→ **DAFTAR KEGIATAN**:
a. Ringkaslah paragraf dalam teks tentang Prita Mulyasari yang diawali "Pernyataannya yang ikhlas" menjadi lebih pendek, tetapi pertahankan fakta-fakta utamanya.
b. Teruskan teks tentang Prita Mulyasari dengan bagian yang menyambung kalimat terakhirnya.

→ **TEKS YANG DISEDIAKAN**:
* * * * *

Rabu, 10 Juni 2009

Prita & kebebasan berpendapat

Prita Mulyasari, ibu dua anak yang diperkarakan Rumah Sakit Omni Internasional di Tangerang kini muncul sebagai tumbal sekaligus pahlawan bagi pendewasaan dalam kebebasan berpendapat masyarakat Indonesia. Ya, dia layak mendapat predikat itu.
Dengan tindakannya berkeluh kesah melalui dunia maya, ketabahannya menghadapi tuntutan hukum rumah sakit serta penderitaannya selama dipenjara telah menggugah semangat solidaritas serta pencakrawalaan wacana rakyat Indonesia tentang apa itu kebebasan berpendapat yang sebenarnya adalah hak setiap warga negara.
Pernyataannya yang ikhlas, pasrah atas persoalan yang menimpa dia demi kepentingan khalayak luas sungguh telah menggugah empati jutaan orang. ”Semoga apa yang saya alami ini tidak terjadi lagi kepada orang lain, cukup saya saja. Karena itu saya meminta pihak hukum (aparat yang berwenang, red) memperhatikan aspirasi masyarakat,” kata dia dalam wawancara dengan sebuah stasiun televisi di Jakarta, sesaat setelah dia dibebaskan.

* * * * *

→ **MATERI YANG DITAMPILKAN**:
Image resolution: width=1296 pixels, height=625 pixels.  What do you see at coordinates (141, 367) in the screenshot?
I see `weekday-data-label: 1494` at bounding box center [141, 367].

* * * * *

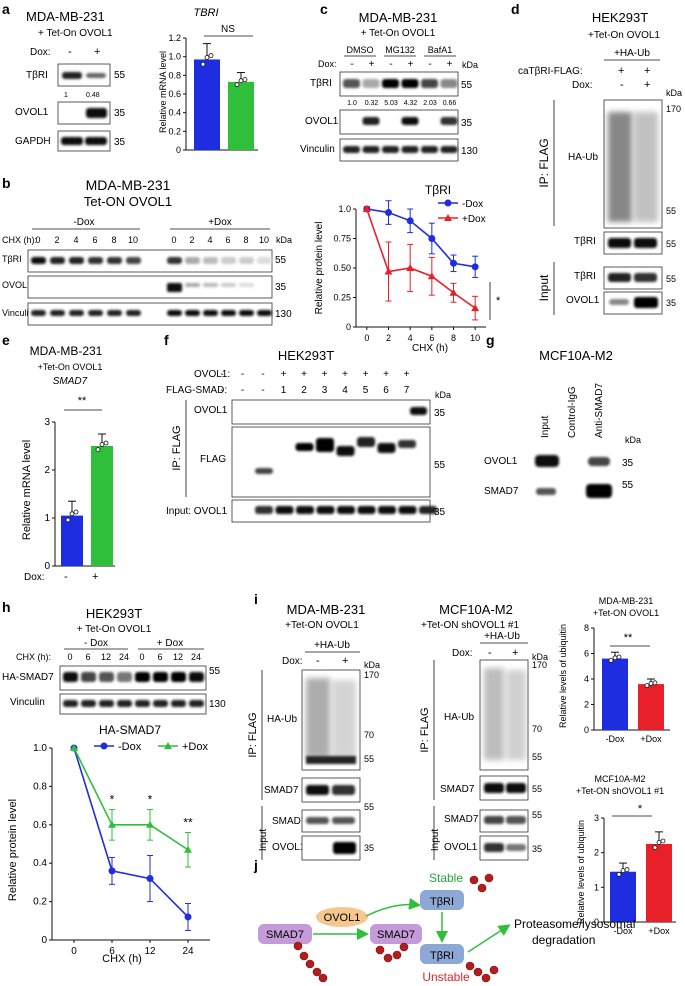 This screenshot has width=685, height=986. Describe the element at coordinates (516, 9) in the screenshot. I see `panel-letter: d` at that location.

* * * * *

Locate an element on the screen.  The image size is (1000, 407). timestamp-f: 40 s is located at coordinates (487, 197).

* * * * *

→ **JAWABAN SETIAP TUGAS**:
a. Pernyataan Prita yang ikhlas dan pasrah demi kepentingan khalayak luas menggugah empati jutaan orang. Sesaat setelah dibebaskan, dia berbicara dalam wawancara dengan sebuah stasiun televisi di Jakarta. Dia berharap pengalamannya tidak menimpa orang lain dan meminta aparat yang berwenang memperhatikan aspirasi masyarakat.

b.
Apa yang disampaikan Prita harus menjadi catatan penting bagi para penegak hukum di negeri ini. Bahwa hukum sesungguhnya bukanlah sekadar pasal-pasal, pembuktian-pembuktian normatif, namun lebih jauh lagi yaitu mengenai rasa keadilan di masyarakat. Ini perlu digarisbawahi karena Prita jelas telah diperlakukan tidak adil, dizalimi dan diperlakukan secara sewenang-wenang atas nama hukum dan kekuasaan.
Prita, ibu rumah tangga berusia 32 tahun itu ditahan karena menulis keluhan di Internet. Keluhannya yang bersifat pribadi dan bahkan semula hanya disampaikan kepada teman-temannya lalu menyebar ke dunia maya. Pengacara Rumah Sakit Omni Internasional di Tangerang menilai apa yang dilakukan Prita merusak nama baik kliennya. Dasar penahanan Prita adalah karena ia dianggap melanggar Pasal 310 KUHP dan Pasal 27 Ayat 3 UU Nomor 11 Tahun 2008 tentang Informasi dan Transaksi Elektronik (UU ITE).
Apa yang dialami Prita itu jelas sebuah penerapan hukum yang tidak memperhatikan hal-hal yang berkait dengan rasa keadilan masyarakat. Prita dianggap ”penjahat”. Ibu dua orang anak yang masih Balita itu dinilai telah merampas keuntungan finansial rumah sakit. Karena akibat tulisan Prita, katanya, rumah sakit telah kehilangan kepercayaan dan itu mengurangi pemasukan.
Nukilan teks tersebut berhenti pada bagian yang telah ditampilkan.